From School Library Journal
Kindergarten-Grade 3–Through minimal text, a girl describes dressing for and enjoying recess in Alaska, even when it is 20 degrees below zero. Colorful, clear photographs, many framed against pastel backgrounds imprinted with snowflakes, show the various items of clothing the children put on and their playground activities, such as sledding, making forts, and playing soccer or football. Telling pictures feature frozen eyelashes, hair, and eyebrows, as well as the mounds of clothing when recess is over. The only thing that stops these students from going outside for a break from their studies is a temperature lower than 20 below or a random moose.
–Cassandra A. Lopez, Northfield Elementary School, Ellicott City, MD Copyright © Reed Business Information, a division of Reed Elsevier Inc. All rights reserved.

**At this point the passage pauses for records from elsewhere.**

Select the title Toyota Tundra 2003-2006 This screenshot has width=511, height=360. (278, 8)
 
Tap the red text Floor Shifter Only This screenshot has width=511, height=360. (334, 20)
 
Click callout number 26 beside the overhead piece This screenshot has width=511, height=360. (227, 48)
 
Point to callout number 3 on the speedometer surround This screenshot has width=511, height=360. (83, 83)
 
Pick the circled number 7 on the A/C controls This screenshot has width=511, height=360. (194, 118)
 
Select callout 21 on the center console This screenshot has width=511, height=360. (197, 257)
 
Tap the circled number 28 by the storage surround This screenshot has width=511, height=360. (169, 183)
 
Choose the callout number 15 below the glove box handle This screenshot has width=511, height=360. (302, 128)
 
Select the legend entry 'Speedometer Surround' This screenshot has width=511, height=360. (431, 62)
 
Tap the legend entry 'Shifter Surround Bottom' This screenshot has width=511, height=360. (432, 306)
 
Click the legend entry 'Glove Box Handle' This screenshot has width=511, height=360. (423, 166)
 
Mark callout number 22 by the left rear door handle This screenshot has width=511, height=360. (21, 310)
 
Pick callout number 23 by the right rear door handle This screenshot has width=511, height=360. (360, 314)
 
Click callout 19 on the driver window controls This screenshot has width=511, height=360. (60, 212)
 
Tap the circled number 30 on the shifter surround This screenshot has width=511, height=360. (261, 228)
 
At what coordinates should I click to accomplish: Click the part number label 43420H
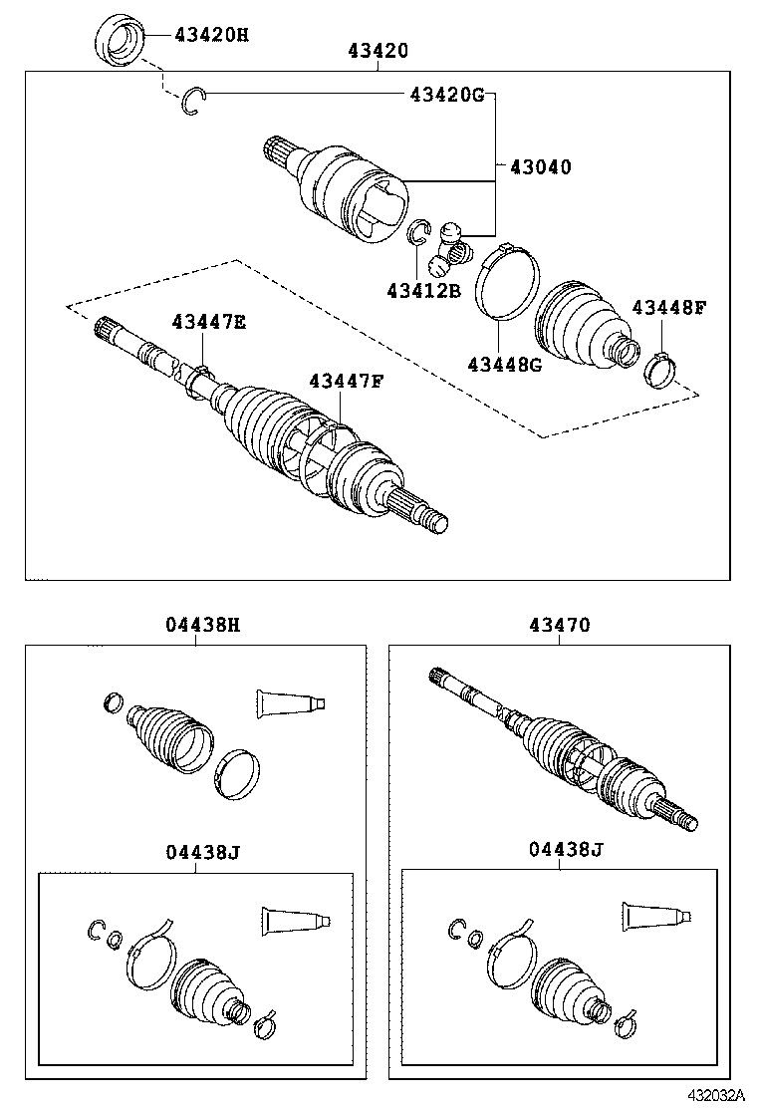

K-Gr. 3. Aillaud, who wrote the text and took the photos here, teaches elementary physical education in Delta Junction, Alaska, a town at the end of the Alaska Highway, above the Arctic Circle. By focusing on one school activity--outdoor recess (the cut-off point for the school's outdoor recess is 20 below), she demonstrates how cold things get and how kids deal with it and still have plenty of fun. The first-person narrative, from a student's perspective, explains the arduous process of suiting up for the outdoors, then follows the kids as they sled, adapt to playground equipment buried under snow, make snow forts and tunnels, and even play soccer and football. Twenty-five color photographs capture marvelous details: snow mounds, a moose on the playground, kids whose eyelashes are weighed down by ice. Aillaud, who won a Fulbright Memorial Fund Scholarship in 2000 and was selected as a Disney Teacher of the Year, gives a familiar school-day activity a whole new meaning in delightful, intriguing fashion.